Shortly after he finished building the fortifications at Curupayty—the name was derived from the Guaraní word for the acacia tree—Lieutenant-Major Thompson, along with Captain Ortiz and Major Sayas, the commanders of the river battery, and Captain Gill and Major Hermosa, the artillery commanders, took Franco for a tour. Pancho and Ella came, too.

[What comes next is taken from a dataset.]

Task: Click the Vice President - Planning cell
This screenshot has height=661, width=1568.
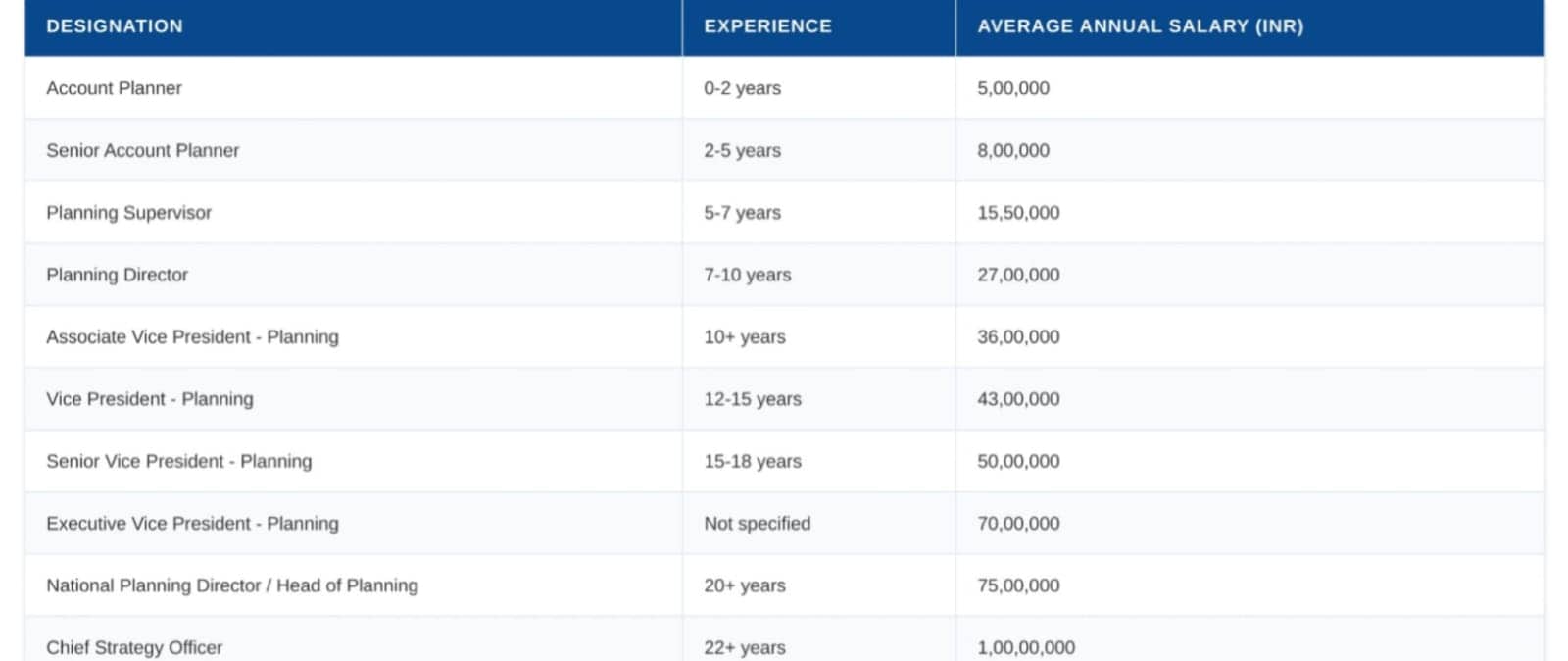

“We constructed a trench two thousand yards long and six feet deep and eleven feet wide,” Lieutenant-Major Thompson explained. Riding ahead, he proudly pointed out each of the gun emplacements; as always, he had a cigar in his mouth—the smoke, he claimed, helped drive away the buffalo gnats and mosquitos, which were a great source of aggravation. “These two eight-inch guns are aimed at the land front, the two over there at the right flank, those four at the river.”

Slightly south of Humaitá and across the river from it, Curupayty overlooked a bend in the Paraguay at a point where the water was deep and flowed swiftly. From there the Paraguayans launched torpedoes at the Brazilian fleet. The torpedoes were flimsy homemade affairs—glass capsules filled with sulphuric acid, chlorate of potash and white sugar, all wrapped in cotton wool. Many of them were accidentally exploded by driftwood or by curious crocodiles; one torpedo blew up an American, Mr. Krüger, and a Paraguayan, Mr. Ramos.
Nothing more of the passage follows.